The pair are involved with the running of The Columbus Theatre, they help book and promote shows and are in attendance for every new production, burrowing themselves at a grassroots level into their community. It has become an important place for them in terms of an inspirational creative space. “It’s a magical place with a long history,” Prystowsky says. “I like to call it a palace of music. You’re walking into a theatre from almost a hundred years ago, still intact, built for the acoustics of music, pre-the invention of the PA. It’s so unlike anything in the 21st century that it ignites your creative muscles to work. You immediately lose your frame of reference, in a good way.”

Five years on since moving back to Providence, building a recording studio then recording a deeply experimental, stylistic u-turn of a record in Eyeland before having to ditch the whole thing after a near miss accident, the band are now finally into a groove of their own, under their own terms.
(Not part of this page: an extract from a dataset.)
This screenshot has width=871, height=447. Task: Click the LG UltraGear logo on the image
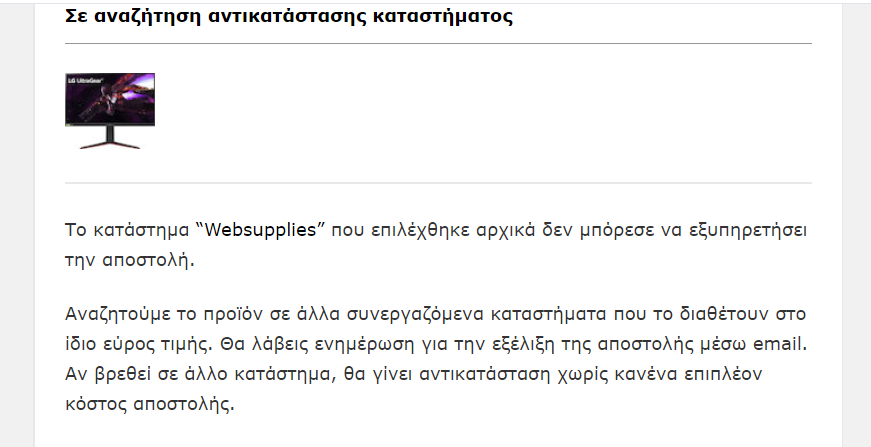coord(81,79)
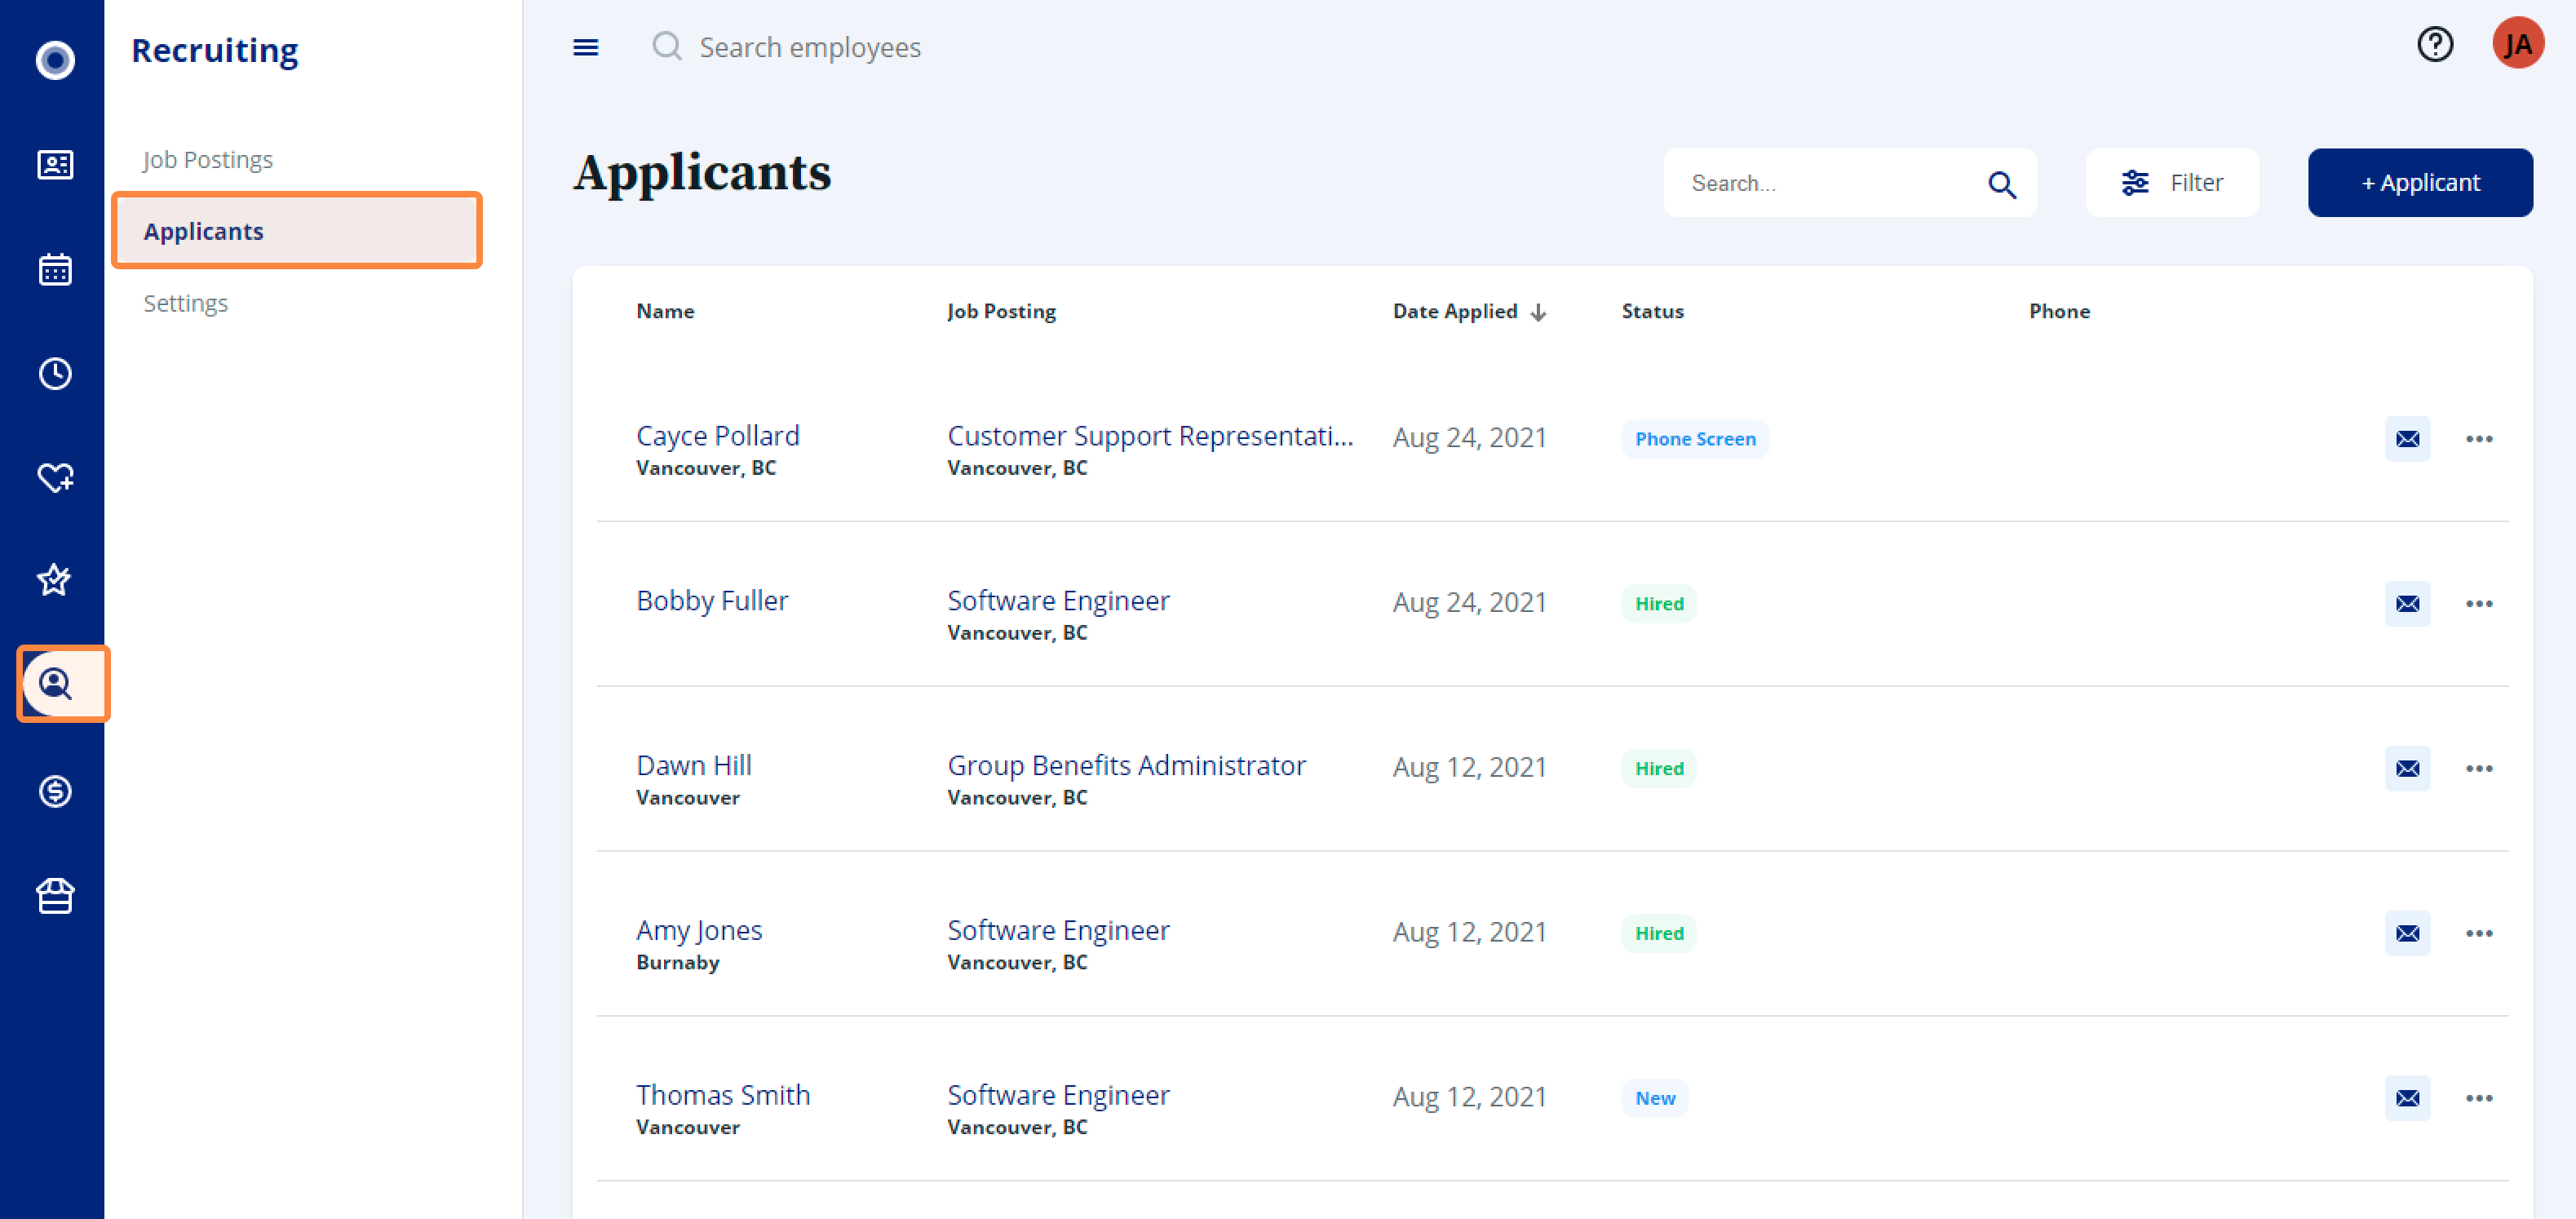Click the employee ID card sidebar icon
Image resolution: width=2576 pixels, height=1219 pixels.
click(55, 165)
They are settled and have found themselves again both in terms of a sense of place as well as musically.

Knox Miller wrote the song cycle whilst Prystowsky was recovering from a concussion and it became a part of him in the process. A project to immerse himself into completely, mirroring the tale of the salt doll but also filling the void left by the absence of his usual creative partner (who soon returned to good health to help finish the record.) “I ate it, I slept it” Ben says of the process.

It finds The Low Anthem of 2017 a vastly different band from the one that emerged 10 years ago with their debut. One that has experienced more ups and downs that many would manage in an entire career but also one that now feels settled in their skin and only interested in venturing toward the horizon instead of re-treading old ground.